One possibility: “OAE” rears its ugly head only in certain types of complex cases–antitrust, patent infringement, politically sensitive actions against high-ranking federal officials. As I wrote after Vullo, the Court may have been “more solicitous of the NRA’s free speech claims than of 9/11-detainees’ equal-protection claims during a national-security crisis or consumers’ antitrust claims, and thus less solicitous of New York’s obvious alternative explanations than of John Ashcroft or Bell Atlantic.” The Court was similarly less solicitous of Amarin’s inducement-to-infringe claims and thus more solicitous of Hikma’s obvious alternative explanation.

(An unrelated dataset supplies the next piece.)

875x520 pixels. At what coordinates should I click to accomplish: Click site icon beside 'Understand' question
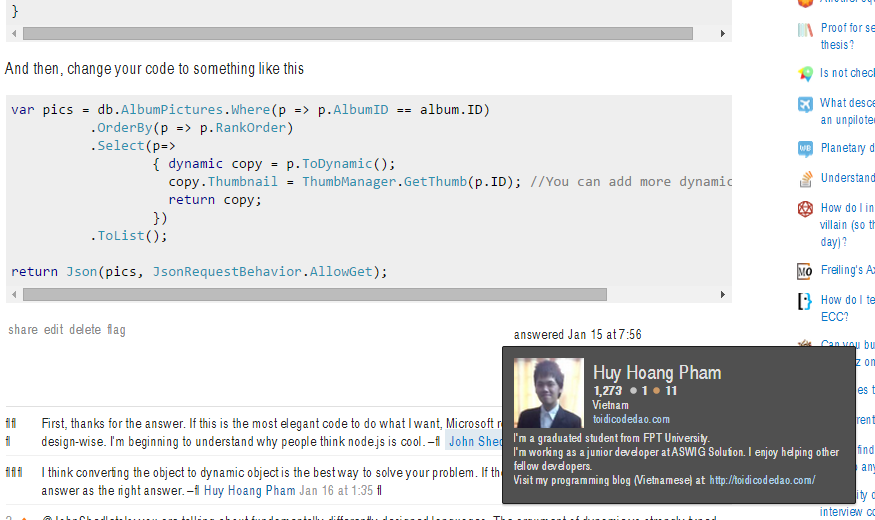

A better possibility: Although framed as finding an OAE for facts alleged, the Court is really defining the scope of substantive law and finding the claim insufficient in light of that substantive law. As the Court puts it: “We decline to put generic manufacturers between a rock and a hard place by turning adherence to the law and industry standards into building blocks for illegal conduct.” This makes sense as a statement of the substantive law of inducement-to-infringe–no liability when following law and industry standards; that compliance renders Amarin’s claim insufficient. And the court can do this on 12(b)(6) (when limited ot the four corners of the complaint) as to the legal point, since the four corners includes applicable law. It is a bit dicier to do this as to industry standards on 12(b)(6). In essence, the Court took judicial notice of industry standards, treating them as unquestioned background facts incorporated into and thus part of the four corners for 12(b)(6) purposes.

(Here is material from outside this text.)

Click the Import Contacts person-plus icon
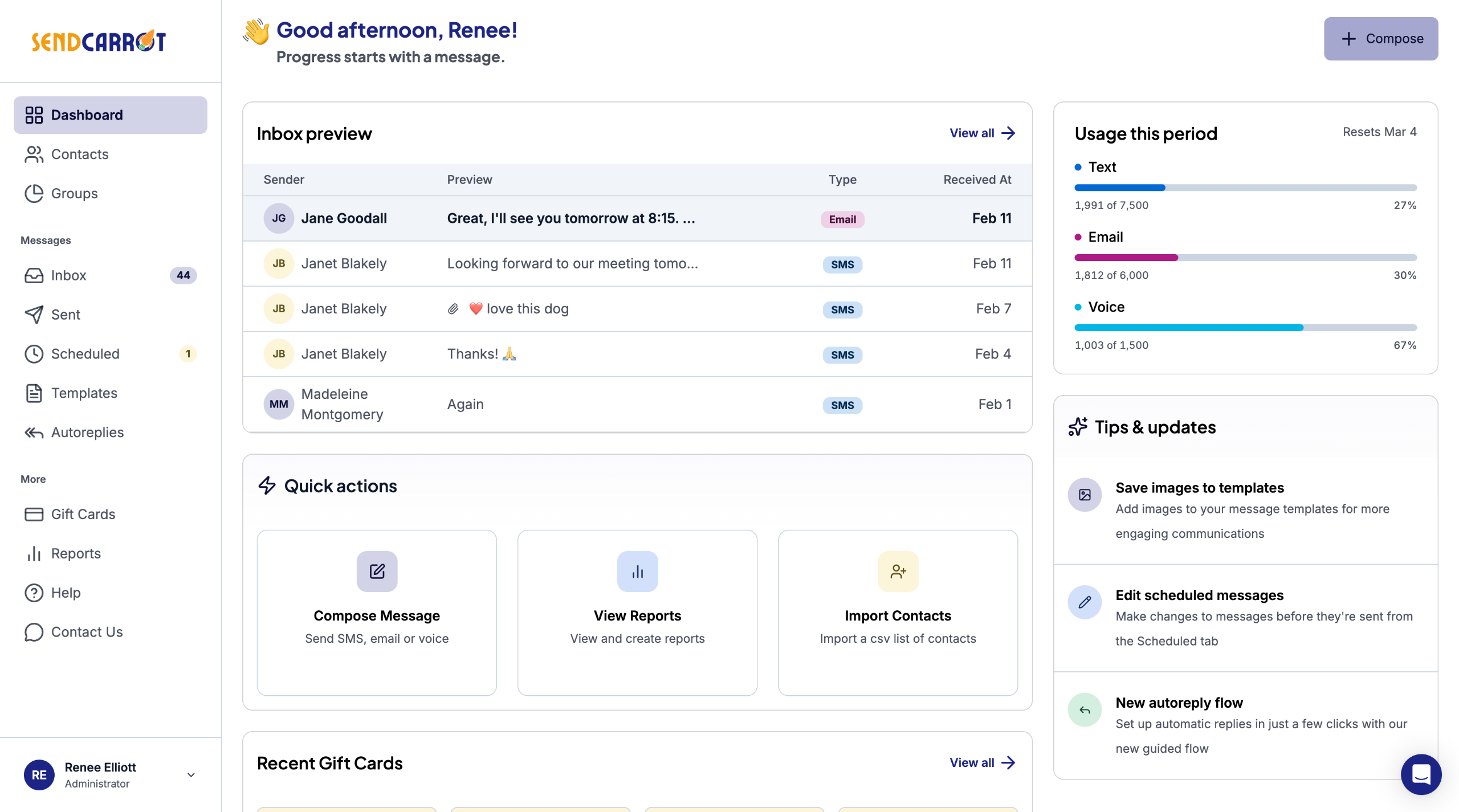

I am not sure if courts should be able to do the latter. Industry standards and practices do not seem the undisputed, unquestioned facts of which a court can take judicial notice–akin to something contained in a judicial record or the shape of the earth or who is President of the United States. Although I think courts do something similar with contract interpretation under the UCC, so perhaps some industry standards are sufficiently established to justify judicial notice. In any event, better that courts play a bit loose with what facts it can take judicial notice of–and be honest in doing that–than make up something such as OAE that undermines the basic point of 12(b)(6).